Here the influence of Habermas’s discourse theory is explicit: law must remain the medium through which technical power is translated into legitimate authority.
The Administrative Dimension: From Bureaucracy to Algorithmic Governance
At the administrative level, the metaphor of submersion becomes practical.
Administrative law has long been associated with the rationalisation of public decision-making — a form of “bureaucratic reason”.
Yet, as Professor Vasco Pereira da Silva notes, the rise of algorithmic systems introduces a new stage of rationalisation, one that risks displacing human prudence (phronesis) with statistical automation.
The principles of legality, transparency, and good administration must therefore be reinterpreted in the age of algorithms.
The duty to give reasons, for example, now entails a duty of explicability: public authorities cannot rely on opaque technological systems whose operations are immune to judicial scrutiny.
Otherwise, the administrative State ceases to be a Rechtsstaat and becomes a data-state.
Professor Vasco Pereira da Silva’s appeal is ultimately to restore the prudential character of administrative judgment — a form of ratio cum prudentia, capable of integrating technological tools without surrendering to them.

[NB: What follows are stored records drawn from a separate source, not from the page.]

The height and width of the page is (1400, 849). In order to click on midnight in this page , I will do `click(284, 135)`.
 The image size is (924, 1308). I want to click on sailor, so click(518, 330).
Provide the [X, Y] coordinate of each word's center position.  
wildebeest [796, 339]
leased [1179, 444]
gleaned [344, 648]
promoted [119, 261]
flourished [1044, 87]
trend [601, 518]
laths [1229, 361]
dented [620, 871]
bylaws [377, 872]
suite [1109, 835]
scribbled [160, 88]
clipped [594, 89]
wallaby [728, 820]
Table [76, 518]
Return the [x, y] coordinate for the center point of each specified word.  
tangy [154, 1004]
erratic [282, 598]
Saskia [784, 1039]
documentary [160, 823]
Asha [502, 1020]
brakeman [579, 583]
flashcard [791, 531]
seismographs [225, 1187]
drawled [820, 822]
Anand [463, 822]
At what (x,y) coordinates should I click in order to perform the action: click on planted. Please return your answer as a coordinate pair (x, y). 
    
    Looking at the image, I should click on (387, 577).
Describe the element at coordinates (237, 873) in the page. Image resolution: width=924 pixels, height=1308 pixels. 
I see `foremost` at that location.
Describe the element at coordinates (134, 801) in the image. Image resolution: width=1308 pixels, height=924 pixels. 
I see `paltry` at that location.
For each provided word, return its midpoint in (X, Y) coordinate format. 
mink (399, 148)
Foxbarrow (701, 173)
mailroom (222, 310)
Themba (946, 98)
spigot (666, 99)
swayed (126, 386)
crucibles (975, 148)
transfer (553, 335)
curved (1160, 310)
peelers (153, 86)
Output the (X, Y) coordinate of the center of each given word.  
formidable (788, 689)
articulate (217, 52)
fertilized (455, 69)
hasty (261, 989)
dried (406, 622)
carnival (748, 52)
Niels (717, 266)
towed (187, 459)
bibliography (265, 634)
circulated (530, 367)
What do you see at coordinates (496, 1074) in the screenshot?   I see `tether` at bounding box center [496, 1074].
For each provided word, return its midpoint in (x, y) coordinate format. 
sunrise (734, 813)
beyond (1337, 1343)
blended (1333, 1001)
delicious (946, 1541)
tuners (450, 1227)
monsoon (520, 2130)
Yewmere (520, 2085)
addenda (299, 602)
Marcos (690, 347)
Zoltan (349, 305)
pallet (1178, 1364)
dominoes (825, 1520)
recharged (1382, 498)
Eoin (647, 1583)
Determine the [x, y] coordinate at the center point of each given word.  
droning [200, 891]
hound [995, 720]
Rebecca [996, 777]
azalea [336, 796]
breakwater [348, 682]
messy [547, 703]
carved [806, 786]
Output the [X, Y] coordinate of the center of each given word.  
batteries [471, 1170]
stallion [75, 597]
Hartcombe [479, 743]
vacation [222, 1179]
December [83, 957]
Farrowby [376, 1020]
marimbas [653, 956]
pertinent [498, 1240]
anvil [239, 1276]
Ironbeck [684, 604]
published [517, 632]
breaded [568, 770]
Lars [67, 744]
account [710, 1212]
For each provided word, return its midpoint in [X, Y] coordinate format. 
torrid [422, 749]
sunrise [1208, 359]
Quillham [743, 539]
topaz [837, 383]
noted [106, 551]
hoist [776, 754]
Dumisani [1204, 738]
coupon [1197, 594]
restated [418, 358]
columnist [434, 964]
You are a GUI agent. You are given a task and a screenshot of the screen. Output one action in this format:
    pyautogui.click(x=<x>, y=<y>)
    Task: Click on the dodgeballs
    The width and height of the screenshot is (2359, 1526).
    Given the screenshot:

In his own terms, the aim is to preserve the “human face of administration” in an age increasingly tempted by post-human efficiency.
Law as Narrative: Reclaiming Meaning in a Post-Human Order
In one of the most striking parts of the paper, Professor Vasco Pereira da Silva invokes Paul Ricoeur and Hannah Arendt to defend law as a narrative and dialogical practice.
Against the reduction of law to mere algorithmic calculation, he proposes a return to interpretation — to law as a form of storytelling that gives coherence and moral orientation to human coexistence.
Submersion, then, is not simply the loss of institutional control; it is the loss of narrative meaning in public life.
The preventive strategy, as the author suggests, lies in the hermeneutic renewal of law: re-understanding it as an ethical, discursive, and creative act that constantly translates constitutional values into the technological language of our time.
Conclusion: Preventing Submersion
The risk of submersion is real, but not inevitable.
For Professor Vasco Pereira da Silva, the solution is neither naive technophobia nor blind technocracy. It is a constitutional and administrative vigilance capable of adapting to technological transformation without losing its human centre.
The Constitution remains the oxygen of law, and Administrative Law the art of breathing within the State.
If the digital sea continues to rise, the jurist must become both swimmer and navigator — capable of living with technology, yet never allowing it to dictate the current.
“Technology is the sea; Law must be the lighthouse.”
— Vasco Pereira da Silva
Guilherme Rijo Filipe
140119170
Bibliography:
VASCO PEREIRA DA SILVA, AI, Constitutional and Administrative Law: How to Prevent Submersion, Bologna, 2024.